According to a survey from the financial services group Wedbush, approximately 60% of TikTok user respondents said they’d simply migrate to Instagram (or Facebook) in the event of a sale, while 19% said they’d go to YouTube. 

Analysts with financial services company Bernstein arrived at similar estimates. In a note to clients, they forecast that Meta, which owns Instagram and Facebook, would take over as much as 60% of TikTok’s U.S. ad revenue, with YouTube gaining 25%. Snapchat would also benefit, they said. 

Why did lawmakers feel they needed to take this drastic step?

Boltansky said many political pundits remain surprised that the bill got over the finish line.
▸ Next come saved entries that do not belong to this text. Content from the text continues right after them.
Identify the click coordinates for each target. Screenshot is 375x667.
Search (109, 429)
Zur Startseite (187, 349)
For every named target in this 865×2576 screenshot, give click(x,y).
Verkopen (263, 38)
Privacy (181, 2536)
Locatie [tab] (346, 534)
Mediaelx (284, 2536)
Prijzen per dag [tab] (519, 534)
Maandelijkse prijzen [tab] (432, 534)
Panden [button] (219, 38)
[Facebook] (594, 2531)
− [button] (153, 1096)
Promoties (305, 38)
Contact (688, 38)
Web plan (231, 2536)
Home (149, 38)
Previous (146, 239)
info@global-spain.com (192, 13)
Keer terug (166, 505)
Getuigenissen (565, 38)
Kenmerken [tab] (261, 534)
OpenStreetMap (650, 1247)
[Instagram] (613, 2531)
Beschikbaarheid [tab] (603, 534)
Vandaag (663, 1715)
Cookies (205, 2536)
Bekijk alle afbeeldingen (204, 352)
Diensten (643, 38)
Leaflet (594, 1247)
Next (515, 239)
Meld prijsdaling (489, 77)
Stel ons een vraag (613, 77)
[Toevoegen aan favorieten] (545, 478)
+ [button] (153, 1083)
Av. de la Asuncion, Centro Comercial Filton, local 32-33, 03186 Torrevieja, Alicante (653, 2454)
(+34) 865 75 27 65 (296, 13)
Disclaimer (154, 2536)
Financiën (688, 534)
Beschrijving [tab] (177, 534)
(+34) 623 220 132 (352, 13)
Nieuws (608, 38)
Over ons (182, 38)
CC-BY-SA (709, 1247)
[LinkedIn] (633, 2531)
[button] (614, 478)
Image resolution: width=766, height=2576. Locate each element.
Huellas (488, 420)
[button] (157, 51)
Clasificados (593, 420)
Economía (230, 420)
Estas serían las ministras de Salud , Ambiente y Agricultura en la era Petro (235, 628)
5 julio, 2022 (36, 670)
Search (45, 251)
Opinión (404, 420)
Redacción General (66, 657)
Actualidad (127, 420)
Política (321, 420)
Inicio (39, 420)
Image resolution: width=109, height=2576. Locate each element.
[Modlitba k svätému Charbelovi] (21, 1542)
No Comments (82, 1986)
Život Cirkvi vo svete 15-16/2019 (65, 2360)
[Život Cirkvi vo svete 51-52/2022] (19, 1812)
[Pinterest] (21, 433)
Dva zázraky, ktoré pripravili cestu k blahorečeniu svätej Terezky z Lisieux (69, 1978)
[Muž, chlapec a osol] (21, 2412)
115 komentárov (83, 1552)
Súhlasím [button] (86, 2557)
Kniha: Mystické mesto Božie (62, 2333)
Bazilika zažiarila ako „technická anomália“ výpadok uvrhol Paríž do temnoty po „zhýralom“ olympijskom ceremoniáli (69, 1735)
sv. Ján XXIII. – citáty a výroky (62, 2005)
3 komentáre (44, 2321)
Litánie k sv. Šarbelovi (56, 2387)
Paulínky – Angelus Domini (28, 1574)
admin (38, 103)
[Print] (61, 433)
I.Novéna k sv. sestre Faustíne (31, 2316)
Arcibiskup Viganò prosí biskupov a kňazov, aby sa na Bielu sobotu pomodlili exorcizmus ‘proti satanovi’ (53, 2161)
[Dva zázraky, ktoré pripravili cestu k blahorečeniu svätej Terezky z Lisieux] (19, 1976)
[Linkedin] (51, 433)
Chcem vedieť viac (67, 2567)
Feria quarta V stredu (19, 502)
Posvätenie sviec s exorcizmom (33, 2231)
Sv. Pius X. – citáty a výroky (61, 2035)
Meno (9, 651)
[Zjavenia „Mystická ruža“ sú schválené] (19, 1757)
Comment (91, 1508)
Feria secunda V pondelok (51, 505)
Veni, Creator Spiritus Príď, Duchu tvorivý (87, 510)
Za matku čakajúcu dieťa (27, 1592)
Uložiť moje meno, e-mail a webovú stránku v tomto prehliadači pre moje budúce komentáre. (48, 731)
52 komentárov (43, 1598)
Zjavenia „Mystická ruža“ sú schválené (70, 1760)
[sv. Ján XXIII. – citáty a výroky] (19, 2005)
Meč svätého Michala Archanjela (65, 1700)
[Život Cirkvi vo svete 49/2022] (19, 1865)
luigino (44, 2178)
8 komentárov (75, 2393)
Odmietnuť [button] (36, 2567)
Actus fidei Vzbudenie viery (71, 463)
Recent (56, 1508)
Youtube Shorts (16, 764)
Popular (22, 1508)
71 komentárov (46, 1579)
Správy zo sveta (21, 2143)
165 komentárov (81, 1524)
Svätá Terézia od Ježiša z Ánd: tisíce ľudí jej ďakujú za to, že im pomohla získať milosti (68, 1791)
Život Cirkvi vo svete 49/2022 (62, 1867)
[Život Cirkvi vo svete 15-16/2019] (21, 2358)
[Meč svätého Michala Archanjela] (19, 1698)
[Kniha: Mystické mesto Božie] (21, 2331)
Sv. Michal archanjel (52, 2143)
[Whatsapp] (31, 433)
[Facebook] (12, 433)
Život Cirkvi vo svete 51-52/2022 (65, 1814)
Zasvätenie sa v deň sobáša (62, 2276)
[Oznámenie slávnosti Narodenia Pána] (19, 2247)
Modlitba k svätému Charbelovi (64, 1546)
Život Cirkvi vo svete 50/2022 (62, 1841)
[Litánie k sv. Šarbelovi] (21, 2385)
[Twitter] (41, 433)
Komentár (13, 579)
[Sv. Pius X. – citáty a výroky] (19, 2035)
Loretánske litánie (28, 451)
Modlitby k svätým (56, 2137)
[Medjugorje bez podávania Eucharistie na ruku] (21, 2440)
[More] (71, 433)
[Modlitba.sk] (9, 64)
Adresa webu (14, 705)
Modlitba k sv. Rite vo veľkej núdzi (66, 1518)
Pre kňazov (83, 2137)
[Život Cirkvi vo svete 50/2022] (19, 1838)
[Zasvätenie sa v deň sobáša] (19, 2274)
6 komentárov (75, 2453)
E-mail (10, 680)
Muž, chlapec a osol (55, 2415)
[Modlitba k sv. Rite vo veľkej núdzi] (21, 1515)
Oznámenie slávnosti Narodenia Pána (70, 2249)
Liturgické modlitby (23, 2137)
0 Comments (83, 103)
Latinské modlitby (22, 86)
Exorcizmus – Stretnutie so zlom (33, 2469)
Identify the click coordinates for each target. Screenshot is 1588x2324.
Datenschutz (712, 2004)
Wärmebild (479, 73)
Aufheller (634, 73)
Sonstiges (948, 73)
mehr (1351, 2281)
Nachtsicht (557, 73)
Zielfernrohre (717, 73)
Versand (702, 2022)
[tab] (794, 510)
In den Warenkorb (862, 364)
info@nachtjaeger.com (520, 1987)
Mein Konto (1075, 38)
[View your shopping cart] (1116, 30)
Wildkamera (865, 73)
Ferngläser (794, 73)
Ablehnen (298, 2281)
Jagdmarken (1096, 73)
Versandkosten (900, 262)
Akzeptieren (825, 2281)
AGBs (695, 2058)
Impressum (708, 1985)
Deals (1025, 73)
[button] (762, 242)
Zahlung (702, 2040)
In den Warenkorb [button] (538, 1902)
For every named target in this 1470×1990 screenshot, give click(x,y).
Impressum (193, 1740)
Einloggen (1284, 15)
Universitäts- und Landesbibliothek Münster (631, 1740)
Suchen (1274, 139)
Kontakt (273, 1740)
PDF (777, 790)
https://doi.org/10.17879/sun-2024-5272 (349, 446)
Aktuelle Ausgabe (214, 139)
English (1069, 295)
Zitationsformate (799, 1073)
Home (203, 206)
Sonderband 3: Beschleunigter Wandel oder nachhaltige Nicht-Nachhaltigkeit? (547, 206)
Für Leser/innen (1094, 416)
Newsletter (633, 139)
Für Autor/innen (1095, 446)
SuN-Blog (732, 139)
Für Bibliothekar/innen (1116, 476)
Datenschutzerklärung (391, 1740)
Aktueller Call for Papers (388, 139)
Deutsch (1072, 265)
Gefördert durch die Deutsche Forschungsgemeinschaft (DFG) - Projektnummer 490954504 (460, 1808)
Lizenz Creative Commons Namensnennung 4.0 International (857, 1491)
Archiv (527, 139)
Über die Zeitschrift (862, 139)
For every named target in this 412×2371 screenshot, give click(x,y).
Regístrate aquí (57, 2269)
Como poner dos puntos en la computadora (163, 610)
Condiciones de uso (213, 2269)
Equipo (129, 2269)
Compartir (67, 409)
But a wave of anxiety about both Chinese influence and the impact of social media on youth converged to get it passed.

“This has been noteworthy,” Boltansky said. “Everyone is so conditioned to D.C. doing nothing or the bare minimum to keep the lights on.”

As tensions with Beijing have grown, congressional lawmakers, along with top law enforcement officials, have warned that TikTok is controlled by the Chinese Communist Party (CCP) and is a national security threat to the United States.

“It screams out with national security concerns,” FBI Director Christopher Wray testified on Capitol Hill last year

U.S. officials fear that the Chinese government is using TikTok to access data from, and spy on, its American users, spreading disinformation and conspiracy theories.

It felt like a TikTok ban was moving slowly, then quickly. What happened?

The House passed its standalone TikTok bill on a big bipartisan vote in March. But the Senate appeared in no hurry to take up the measure as Commerce Chair Maria Cantwell, D-Wash., drafted her own legislation.

That all changed when Speaker Mike Johnson, R-La., working with the White House, rolled out his $95 billion foreign aid supplemental plan last week that included billions of dollars for Ukraine, Israel and Taiwan. 

Included in that sweeping aid package: the House’s TikTok bill, with some minor changes. Johnson pushed the package through his chamber, then sent the House on a recess, forcing the Senate to take it or leave it.

Rather than further delay the critical, long-stalled military and humanitarian aid, the Democratic-controlled Senate is moving to quickly pass the package — including the TikTok bill and other Johnson priorities.